**MATERIAL PROVIDED:**
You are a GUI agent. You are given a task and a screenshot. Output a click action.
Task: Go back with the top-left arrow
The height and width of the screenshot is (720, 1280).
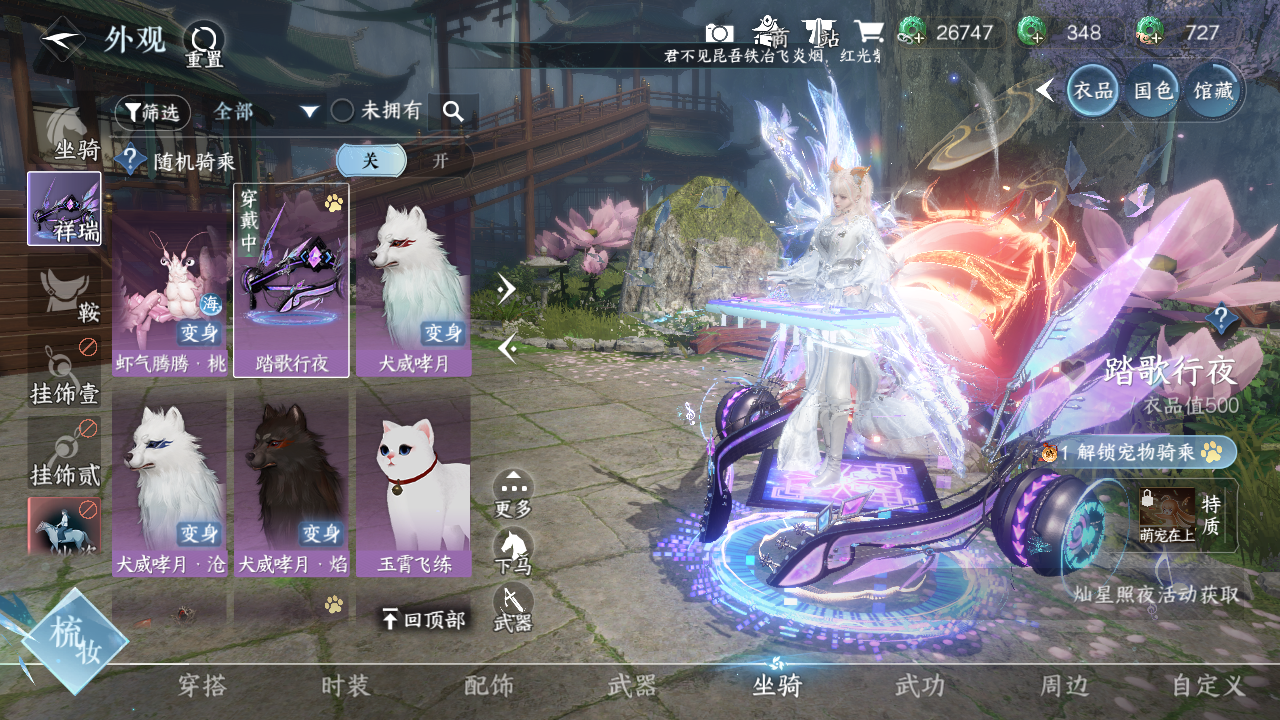pyautogui.click(x=62, y=39)
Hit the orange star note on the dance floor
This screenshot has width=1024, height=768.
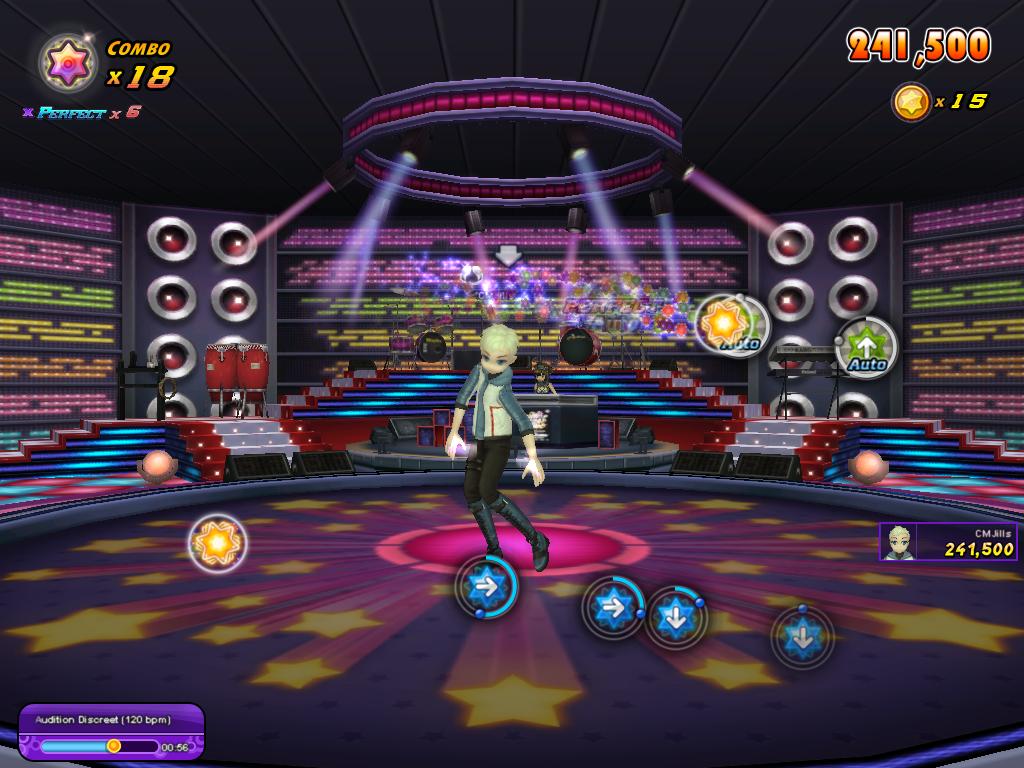coord(217,543)
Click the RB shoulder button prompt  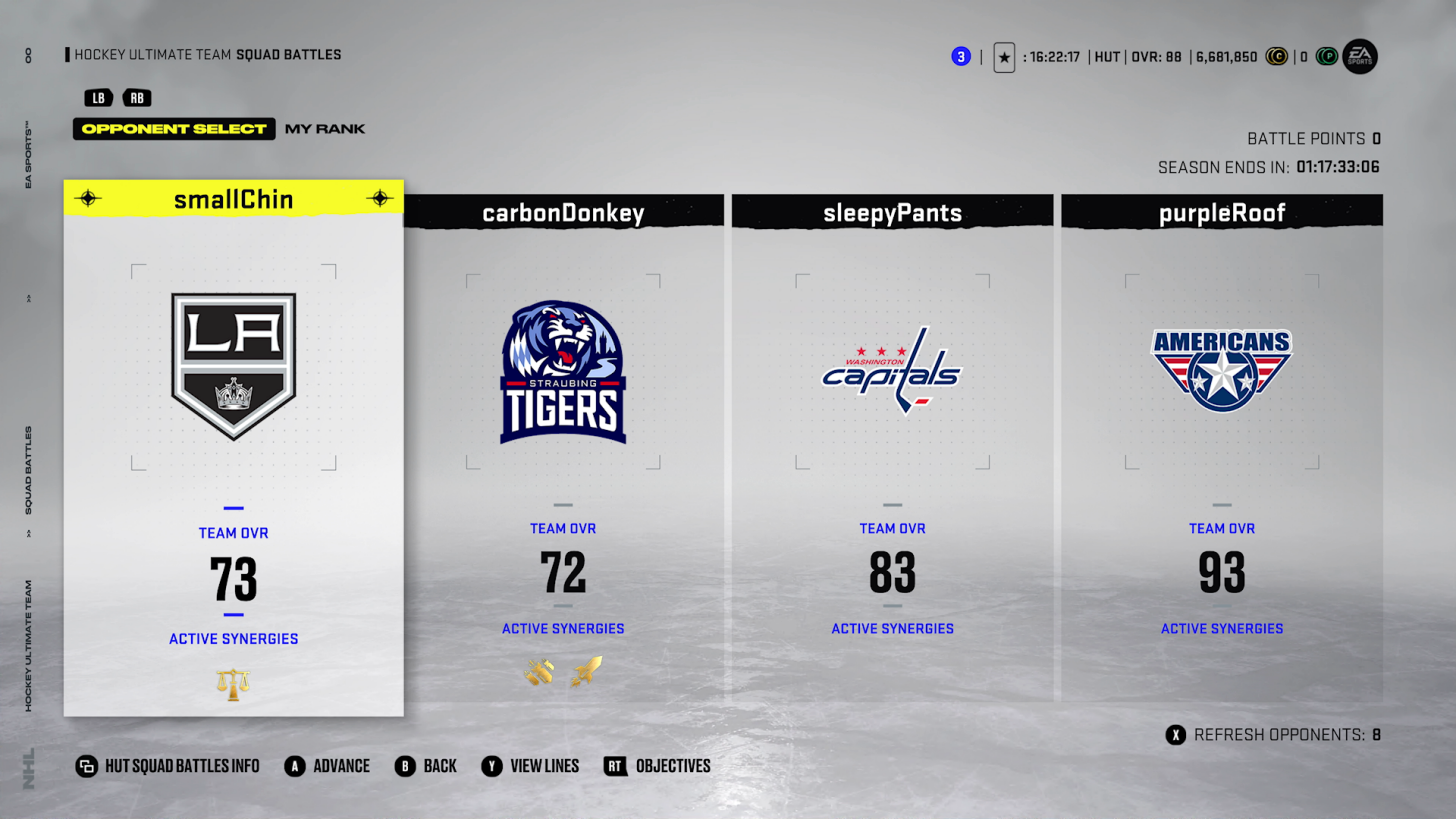(x=137, y=98)
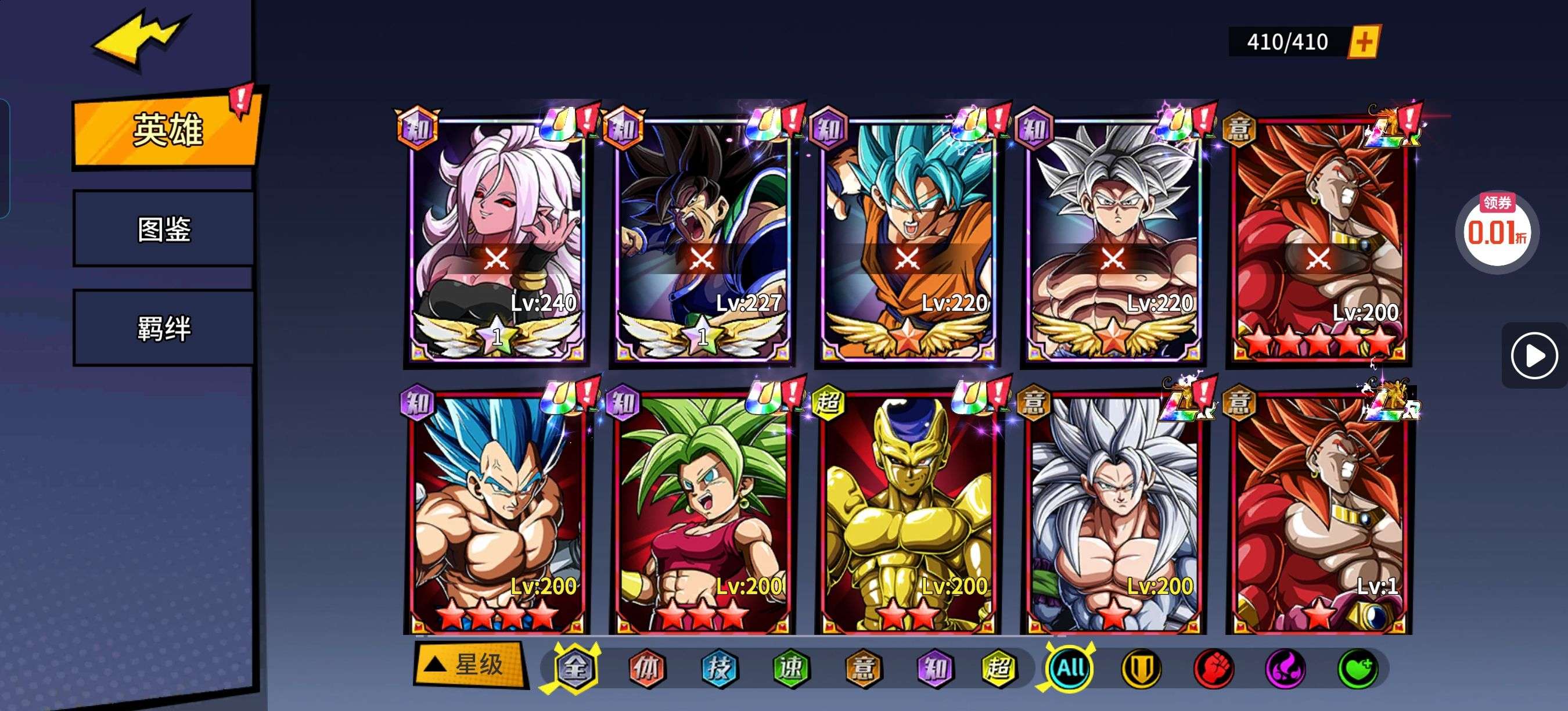Filter by the green heart support role
The width and height of the screenshot is (1568, 711).
(x=1357, y=669)
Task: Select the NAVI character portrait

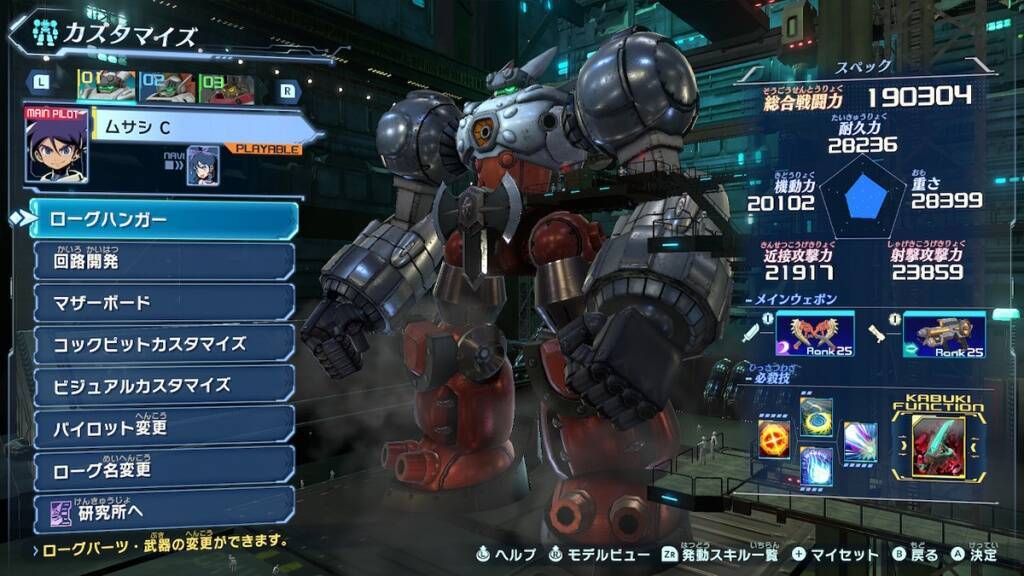Action: click(203, 166)
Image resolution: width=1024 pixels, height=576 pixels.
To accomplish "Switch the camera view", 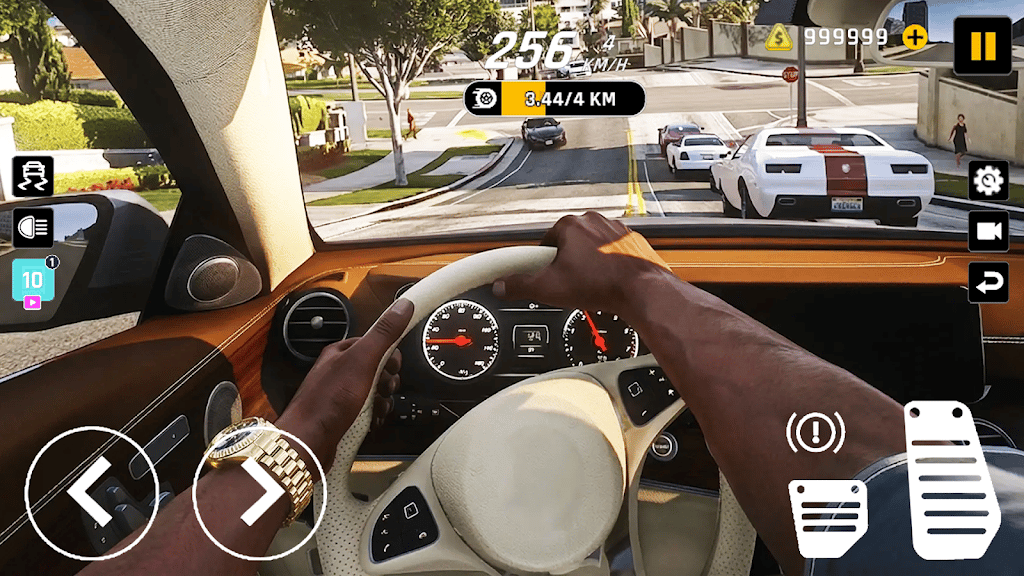I will pos(988,231).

**STATED PROBLEM:**
Which lines of the items above contain the string "screenshot"? Copy out each of those lines in full.

**RESULT FOR THIS EXERCISE:**
You are a GUI agent. You are given a task and a screenshot. Output a click action.
The height and width of the screenshot is (720, 1280).
This screenshot has width=1024, height=768.
The width and height of the screenshot is (1568, 711).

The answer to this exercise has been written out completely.